High temp oven glass would work .But you will have a minimal ammount of heat loss at the glass.

  The self cleaning feature on an oven ramps the temp up over 900° f.

I don't think that smoke chamber temps will near that.

 If you buy a scrapper that uses a single edge razor blade it cleans the heavy gunk off the glass and then a scrubbing sponge and elbow grease gets the film off.


----------



## trembling-pig2 (Nov 21, 2010)

The glass will be getting cut to my specs and sent out to be high heat tempered. I have a buddy with a fire place wood stove company so he's donating the glass and gasketing materials. We're building this for charity events so we want it to stand out.


----------



## trembling-pig2 (Nov 21, 2010)

@eman - Do you think it would be enough of a loss to make  it not worth it? Just thought it would be cool to be able to look in. Help keep people at bay.


----------



## Bearcarver (Nov 21, 2010)

The biggest trouble I have found with the glass in my & my son's MES 40s is keeping the *outside* of the glass clean!.

If you keep after it, the inside can be cleaned easily with a number of products, while it is cool. If you neglect it for awhile, it is relatively easy to clean the inside with a razor blade.

But it is a real pain removing the drool that dried on the outside of the hot glass, once you are able to see the nice blue smoke surrounding the succulent pieces of meat inside the smoker.

Read that last sentence 3 times, and you'll see what I mean!

No I don't think the heat loss would be enough to keep me from doing it, like Eman said---"minimal".

Bear


----------



## eman (Nov 21, 2010)

Trembling-pig2 said:


> @eman - Do you think it would be enough of a loss to make  it not worth it? Just thought it would be cool to be able to look in. Help keep people at bay.


I did a test w/ my mes 40 and using a blue point lazer thermo i could see a few degrees of heat loss. Not enough to make a difference.

I was thinking about suggesting making the windows double pane for insulation but  if the smoke gets between the layers and stains the glass, No way to clean it.

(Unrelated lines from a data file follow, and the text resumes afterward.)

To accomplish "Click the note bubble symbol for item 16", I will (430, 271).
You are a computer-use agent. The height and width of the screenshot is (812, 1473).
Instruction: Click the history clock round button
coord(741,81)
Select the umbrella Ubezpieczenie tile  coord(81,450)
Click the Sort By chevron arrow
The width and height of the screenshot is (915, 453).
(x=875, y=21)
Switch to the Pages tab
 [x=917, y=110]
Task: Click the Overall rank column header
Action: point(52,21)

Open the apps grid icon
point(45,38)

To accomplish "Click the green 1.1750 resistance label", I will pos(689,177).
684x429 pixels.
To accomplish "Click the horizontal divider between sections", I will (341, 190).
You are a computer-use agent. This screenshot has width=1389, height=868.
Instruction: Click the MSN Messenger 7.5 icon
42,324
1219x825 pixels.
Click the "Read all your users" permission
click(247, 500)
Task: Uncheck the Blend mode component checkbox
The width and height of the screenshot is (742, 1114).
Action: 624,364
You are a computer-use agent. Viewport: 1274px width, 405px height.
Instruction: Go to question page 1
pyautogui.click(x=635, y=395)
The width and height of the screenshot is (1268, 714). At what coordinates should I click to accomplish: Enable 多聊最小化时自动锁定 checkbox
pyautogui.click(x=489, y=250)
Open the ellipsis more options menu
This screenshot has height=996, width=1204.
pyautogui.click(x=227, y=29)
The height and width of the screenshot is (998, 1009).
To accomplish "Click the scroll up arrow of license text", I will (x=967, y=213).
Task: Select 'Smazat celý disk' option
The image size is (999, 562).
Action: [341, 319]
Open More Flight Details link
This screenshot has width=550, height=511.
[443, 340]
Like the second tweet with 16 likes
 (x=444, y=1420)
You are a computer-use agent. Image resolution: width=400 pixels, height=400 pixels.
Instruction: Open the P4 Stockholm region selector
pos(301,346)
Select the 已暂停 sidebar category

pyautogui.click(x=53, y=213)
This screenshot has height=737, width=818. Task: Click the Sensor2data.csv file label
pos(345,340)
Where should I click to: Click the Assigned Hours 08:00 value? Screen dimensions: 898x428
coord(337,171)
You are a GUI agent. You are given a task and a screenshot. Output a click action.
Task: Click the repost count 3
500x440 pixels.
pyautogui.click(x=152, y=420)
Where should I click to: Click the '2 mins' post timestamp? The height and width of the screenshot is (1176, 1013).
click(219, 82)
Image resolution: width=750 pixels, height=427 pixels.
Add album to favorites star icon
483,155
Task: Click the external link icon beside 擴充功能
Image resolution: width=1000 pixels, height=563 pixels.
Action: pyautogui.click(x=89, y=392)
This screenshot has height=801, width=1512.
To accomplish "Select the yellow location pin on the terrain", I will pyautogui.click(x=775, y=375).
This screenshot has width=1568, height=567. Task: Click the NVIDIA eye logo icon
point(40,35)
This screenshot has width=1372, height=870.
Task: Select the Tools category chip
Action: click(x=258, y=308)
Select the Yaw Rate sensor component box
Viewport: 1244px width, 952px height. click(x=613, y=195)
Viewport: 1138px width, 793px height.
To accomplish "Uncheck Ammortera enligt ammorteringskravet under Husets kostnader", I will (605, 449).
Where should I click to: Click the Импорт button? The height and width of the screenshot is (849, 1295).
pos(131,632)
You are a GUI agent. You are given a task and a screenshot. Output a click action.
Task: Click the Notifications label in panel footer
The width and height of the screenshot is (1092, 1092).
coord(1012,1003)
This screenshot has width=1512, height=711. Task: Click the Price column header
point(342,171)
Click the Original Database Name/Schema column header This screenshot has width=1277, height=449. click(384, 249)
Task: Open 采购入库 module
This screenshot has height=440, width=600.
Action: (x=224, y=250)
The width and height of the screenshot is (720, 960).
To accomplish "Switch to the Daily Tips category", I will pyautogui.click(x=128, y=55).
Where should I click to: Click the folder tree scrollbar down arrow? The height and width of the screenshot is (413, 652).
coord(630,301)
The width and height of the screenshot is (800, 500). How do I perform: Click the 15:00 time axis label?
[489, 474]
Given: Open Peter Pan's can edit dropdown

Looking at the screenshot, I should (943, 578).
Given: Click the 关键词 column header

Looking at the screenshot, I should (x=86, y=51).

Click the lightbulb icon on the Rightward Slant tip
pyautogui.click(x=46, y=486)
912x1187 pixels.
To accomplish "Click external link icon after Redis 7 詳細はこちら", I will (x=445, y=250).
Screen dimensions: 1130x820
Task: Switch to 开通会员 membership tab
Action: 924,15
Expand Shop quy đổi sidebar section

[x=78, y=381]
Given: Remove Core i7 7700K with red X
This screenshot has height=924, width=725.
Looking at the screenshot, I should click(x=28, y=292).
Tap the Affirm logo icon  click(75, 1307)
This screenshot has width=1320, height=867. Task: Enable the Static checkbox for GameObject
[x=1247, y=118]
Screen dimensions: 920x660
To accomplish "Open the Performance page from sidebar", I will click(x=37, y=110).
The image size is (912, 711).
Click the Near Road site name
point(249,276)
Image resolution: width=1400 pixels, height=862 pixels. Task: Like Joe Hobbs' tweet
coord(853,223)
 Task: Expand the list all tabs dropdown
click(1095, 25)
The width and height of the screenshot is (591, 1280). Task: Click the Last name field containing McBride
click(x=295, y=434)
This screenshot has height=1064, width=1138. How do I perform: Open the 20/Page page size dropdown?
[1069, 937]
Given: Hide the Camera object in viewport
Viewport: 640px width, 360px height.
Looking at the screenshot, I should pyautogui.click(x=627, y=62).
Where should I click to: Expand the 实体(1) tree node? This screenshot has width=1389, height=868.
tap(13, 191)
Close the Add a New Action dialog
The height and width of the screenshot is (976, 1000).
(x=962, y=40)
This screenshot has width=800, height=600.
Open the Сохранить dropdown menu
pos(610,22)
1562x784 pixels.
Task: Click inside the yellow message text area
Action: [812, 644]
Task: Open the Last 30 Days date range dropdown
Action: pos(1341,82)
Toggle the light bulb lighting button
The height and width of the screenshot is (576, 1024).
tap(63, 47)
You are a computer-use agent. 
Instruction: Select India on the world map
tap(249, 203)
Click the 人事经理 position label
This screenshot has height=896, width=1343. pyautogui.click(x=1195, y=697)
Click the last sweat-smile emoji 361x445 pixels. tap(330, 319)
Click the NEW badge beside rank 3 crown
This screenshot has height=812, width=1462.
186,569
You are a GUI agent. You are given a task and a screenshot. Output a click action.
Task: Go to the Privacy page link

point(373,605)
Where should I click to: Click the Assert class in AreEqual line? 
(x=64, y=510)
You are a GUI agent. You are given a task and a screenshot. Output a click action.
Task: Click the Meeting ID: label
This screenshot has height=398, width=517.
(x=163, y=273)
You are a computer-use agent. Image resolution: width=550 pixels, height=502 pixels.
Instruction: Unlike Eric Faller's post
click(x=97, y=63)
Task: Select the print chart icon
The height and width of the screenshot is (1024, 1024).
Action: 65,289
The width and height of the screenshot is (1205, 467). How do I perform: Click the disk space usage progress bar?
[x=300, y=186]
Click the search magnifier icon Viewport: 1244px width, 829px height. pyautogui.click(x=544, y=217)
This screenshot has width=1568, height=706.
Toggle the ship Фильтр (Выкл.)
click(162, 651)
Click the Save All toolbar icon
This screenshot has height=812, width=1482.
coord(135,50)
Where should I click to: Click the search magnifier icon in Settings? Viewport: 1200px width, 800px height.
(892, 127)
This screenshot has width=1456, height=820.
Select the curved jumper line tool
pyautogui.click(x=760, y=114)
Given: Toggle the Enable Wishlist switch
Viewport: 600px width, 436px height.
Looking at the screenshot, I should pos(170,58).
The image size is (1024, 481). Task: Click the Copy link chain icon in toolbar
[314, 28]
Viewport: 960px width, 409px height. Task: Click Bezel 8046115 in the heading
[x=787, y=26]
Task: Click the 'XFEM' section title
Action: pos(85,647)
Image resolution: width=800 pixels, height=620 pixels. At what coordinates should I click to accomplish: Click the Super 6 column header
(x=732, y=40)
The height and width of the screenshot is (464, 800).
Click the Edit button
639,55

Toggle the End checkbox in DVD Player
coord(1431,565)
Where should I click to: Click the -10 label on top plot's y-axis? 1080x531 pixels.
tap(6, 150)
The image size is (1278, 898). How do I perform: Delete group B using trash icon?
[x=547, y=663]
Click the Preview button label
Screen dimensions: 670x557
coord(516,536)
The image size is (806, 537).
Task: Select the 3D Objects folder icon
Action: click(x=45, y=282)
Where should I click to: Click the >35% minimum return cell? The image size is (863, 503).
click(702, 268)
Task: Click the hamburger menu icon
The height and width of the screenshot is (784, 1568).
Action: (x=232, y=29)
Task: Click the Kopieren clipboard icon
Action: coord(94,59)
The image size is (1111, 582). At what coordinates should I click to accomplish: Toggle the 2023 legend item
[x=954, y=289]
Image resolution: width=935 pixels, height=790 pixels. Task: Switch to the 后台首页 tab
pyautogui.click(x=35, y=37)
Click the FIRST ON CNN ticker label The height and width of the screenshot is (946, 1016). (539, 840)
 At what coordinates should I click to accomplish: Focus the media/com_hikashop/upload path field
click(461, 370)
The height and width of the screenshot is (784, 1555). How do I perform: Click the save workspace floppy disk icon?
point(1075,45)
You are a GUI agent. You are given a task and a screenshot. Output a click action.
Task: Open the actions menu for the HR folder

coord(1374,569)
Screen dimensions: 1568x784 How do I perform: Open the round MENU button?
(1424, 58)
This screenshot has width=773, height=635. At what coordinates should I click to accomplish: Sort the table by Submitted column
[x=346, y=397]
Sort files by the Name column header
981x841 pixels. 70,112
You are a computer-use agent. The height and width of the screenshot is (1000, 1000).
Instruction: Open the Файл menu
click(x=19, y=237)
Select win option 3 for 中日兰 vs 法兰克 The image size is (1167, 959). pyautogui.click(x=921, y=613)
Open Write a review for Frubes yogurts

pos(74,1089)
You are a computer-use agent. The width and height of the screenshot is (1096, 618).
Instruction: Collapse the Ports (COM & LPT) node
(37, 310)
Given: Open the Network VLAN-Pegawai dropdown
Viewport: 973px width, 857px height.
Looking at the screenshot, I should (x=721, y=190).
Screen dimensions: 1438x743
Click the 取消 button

 Not only does it keep people at bay but more importantly it keeps the pit master from opening the pit to look, This is where your big heat loss comes from.


----------



## Bearcarver (Nov 21, 2010)

eman said:


> Trembling-pig2 said:
> 
> 
> > @eman - Do you think it would be enough of a loss to make  it not worth it? Just thought it would be cool to be able to look in. Help keep people at bay.
> ...


I confess, that's the main reason I wanted the glass door!  
	

	
	
		
		



		
		
	


	





Bear


----------



## trembling-pig2 (Nov 21, 2010)

Well that's some cleaning i know your doing with at least a smirk on your face.


----------



## trembling-pig2 (Nov 21, 2010)

I figure as long as i can keep from breaking them i should be good, just as long as i keep the droolers at a safe distance.


----------



## Bearcarver (Nov 21, 2010)

Trembling-pig2 said:


> I figure as long as i can keep from breaking them i should be good, just as long as i keep the droolers at a safe distance.




Yup, 

I don't know about you, but wiping my own drool is one thing, and wiping somebody else's is another.
	

	
	
		
		



		
		
	


	





Bear

LOL---I finally got a chance to use that little green guy!


----------